How does flex match the beginning of line anchor?
-
28-06-2021 - |
Question
I've always wondered how the beginning of input anchor (^
) was converted to a FSA in flex. I know that the end of line anchor ($
) is matched by the expression r/\n
where r
is the expression to match. How's the beginning of input anchor matched? The only solution I see is to use start conditions. How can it be implemented in a program?
Solution
End of line marker $
is different from \n
in that it matches EOF
as well, even if the end-of-line marker \n
or \r\n
is not found at the end of the file.
I did not look at flex's implementation, but I would implement both ^
and $
using boolean flags. The ^
flag would be initially set, then reset to false
after the first character in a line, then set back to true
after the next end-of-line marker, and so on.
OTHER TIPS
If your scanner uses the ^anchor, then every start-condition needs two initial-state entries:
- Beginning-of-line, and
- otherwise.
Flex does this, and peeks behind the input pointer to determine which entry to consult.

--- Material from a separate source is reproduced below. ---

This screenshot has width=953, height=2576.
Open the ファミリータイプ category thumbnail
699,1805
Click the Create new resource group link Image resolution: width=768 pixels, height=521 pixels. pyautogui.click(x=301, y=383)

The beginning of line anchor is matched by the pattern:
beginningOfLine ^.
(a caret followed by a point)
Example (numbering lines of a text):
%{
int ln = 1;
%}
beginningOfLine ^.
newline \n
%%
{beginningOfLine} { if (ln == 1) {
printf ("%d \t", ln);
printf (yytext);
ln++;
}else{
printf (yytext);
}
}
{newline} { printf ("\n");
printf ("%d \t", ln);
ln++; }
%%